Make them private. It's easy to make them protected or public later; in the mean time, you've got a public interface nobody is using. YAGNI

Make them public. Don't complicate your code (and your thinking!) with various visibility tags. DTSTTCPW.

Make them protected. I don't want to think about helper methods when I, the client, just want the object's interface and I don't want to prove that no one will ever need this method ever again.


Per the book LargeScaleCppSoftwareDesign by John Lakos:

Make them static functions at file-scope in the implementation file of the class.

This is a broken approach.
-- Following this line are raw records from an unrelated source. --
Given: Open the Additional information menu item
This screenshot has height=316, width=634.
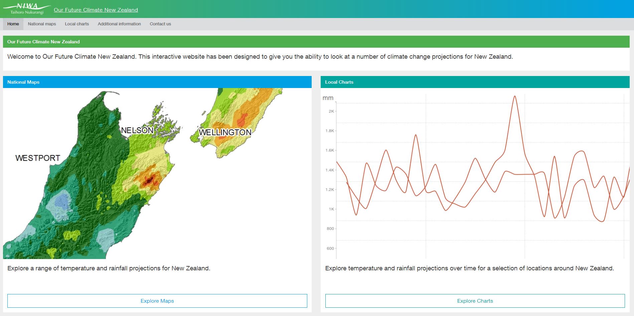Looking at the screenshot, I should [119, 24].
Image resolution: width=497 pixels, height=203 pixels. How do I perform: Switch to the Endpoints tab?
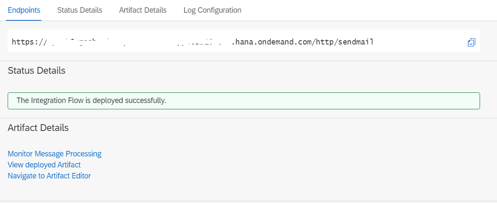point(24,10)
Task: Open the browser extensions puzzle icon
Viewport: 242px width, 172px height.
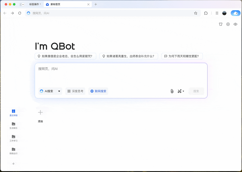Action: tap(206, 13)
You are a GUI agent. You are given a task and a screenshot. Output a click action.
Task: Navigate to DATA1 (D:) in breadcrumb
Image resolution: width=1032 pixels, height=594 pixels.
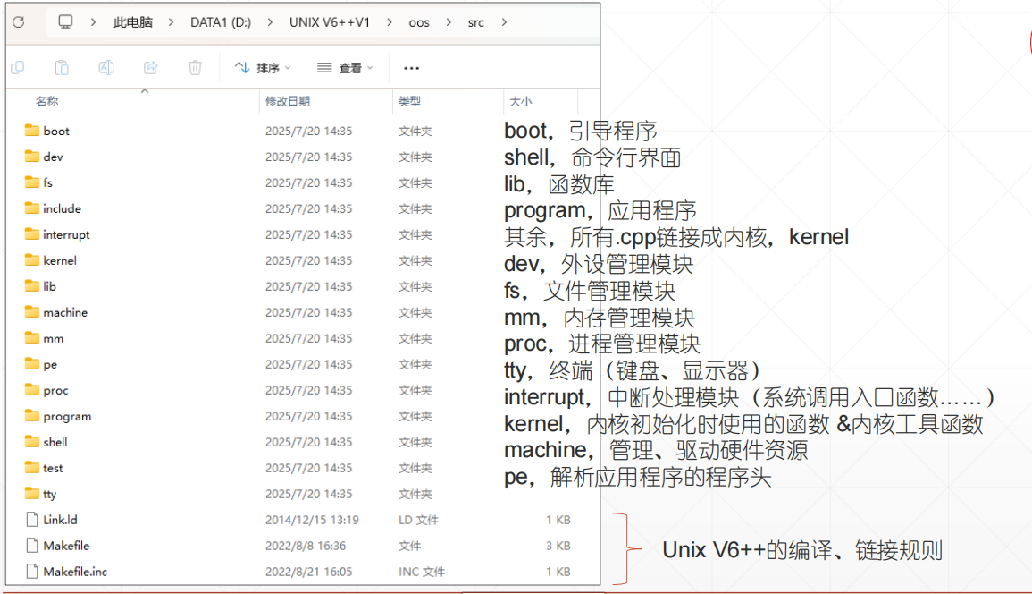coord(220,22)
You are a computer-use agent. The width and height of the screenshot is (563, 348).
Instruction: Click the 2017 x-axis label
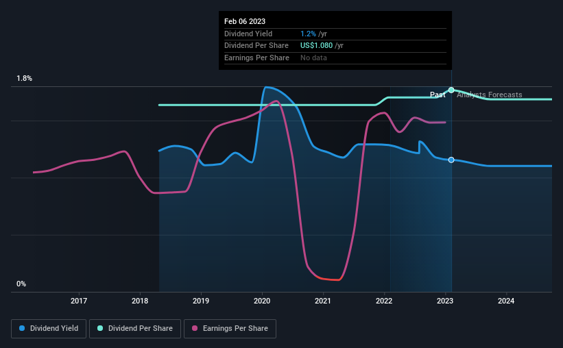tap(79, 301)
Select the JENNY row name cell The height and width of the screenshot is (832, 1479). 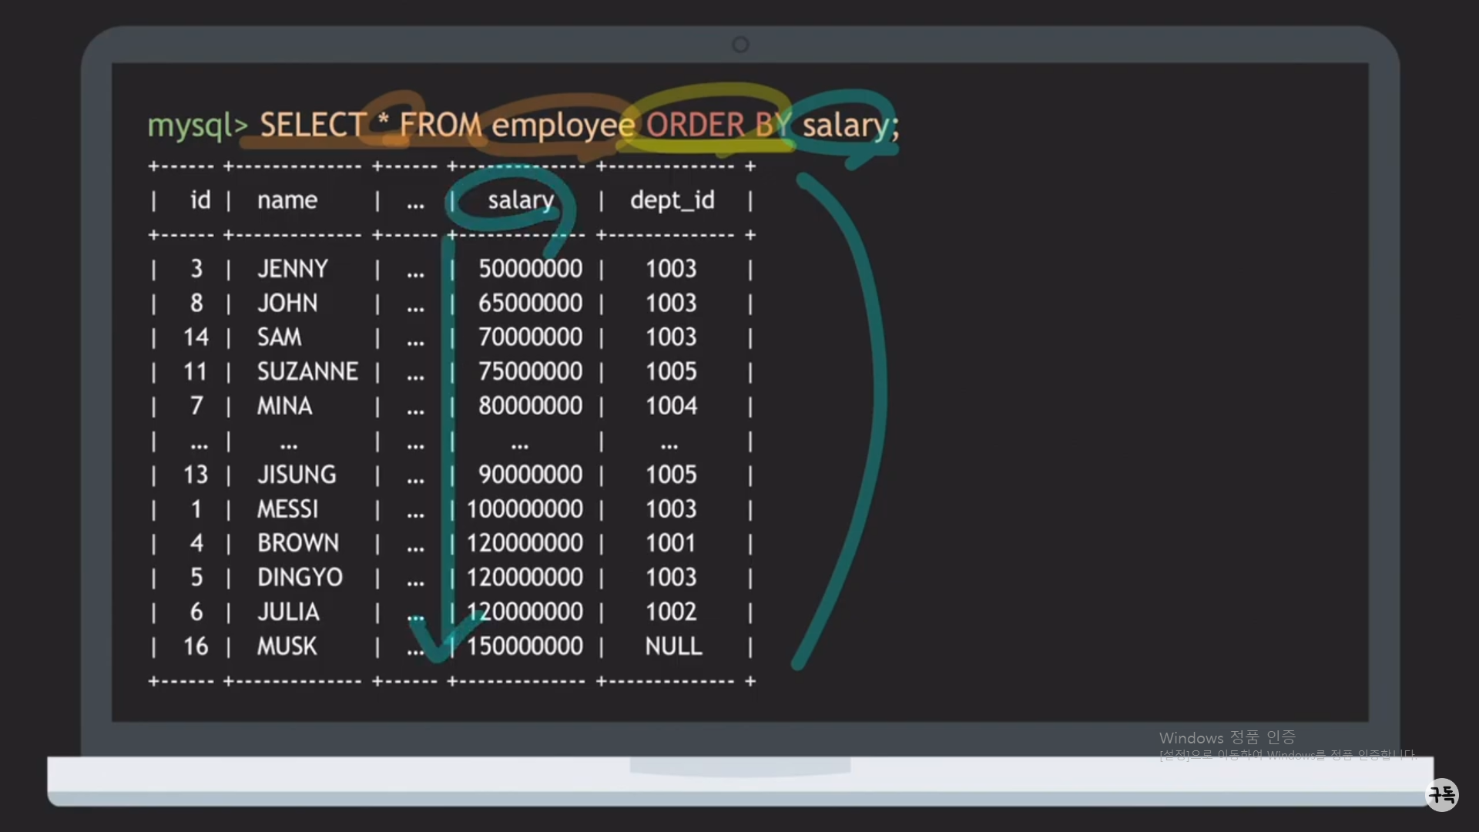coord(293,269)
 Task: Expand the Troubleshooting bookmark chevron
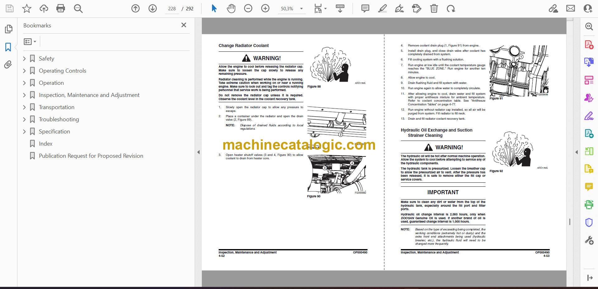click(x=24, y=119)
Subclasses won't have access to them. You lose one of the great benefits of methods vs code fragments: componentization of the method. If a subclass wishes to override the original method, it can easily rebuild the method's behaviour. Also, a subclass can also override the components. This is almost flexibility ForFree. Module scoping is almost a throwback from C and should only be used when you really mean to semantically clamp down a symbol's scope to the file it's written in. -- SunirShah

Everyone says that about the parts of /Large Scale/ that bust compile time or assist porting. Think of it as a migration (a Refactor path) from in-line code, to a static HelperFunction, to a private method, to a virtual one. At each point you get a higher cost, but more benefits.

/Large Scale/ is after only one benefit - recompile time after the signature to a helper changes.

I would contend that LargeScaleEqualsFailure. If your project has reached the crossover point where higher compile time reduces quality significantly (compare to maintenance time, refactor time, comprehension time), your project is toast. It has too much cruft, it isn't modular enough, it is too big. The largest project I worked on was 350 000 lines of code and only got that large due to failure. Maybe I'll fill in that WikiPage when thoughts coalesce. (Or maybe somebody else?) -- SunirShah

Consider dynamic languages if compile times grow too large.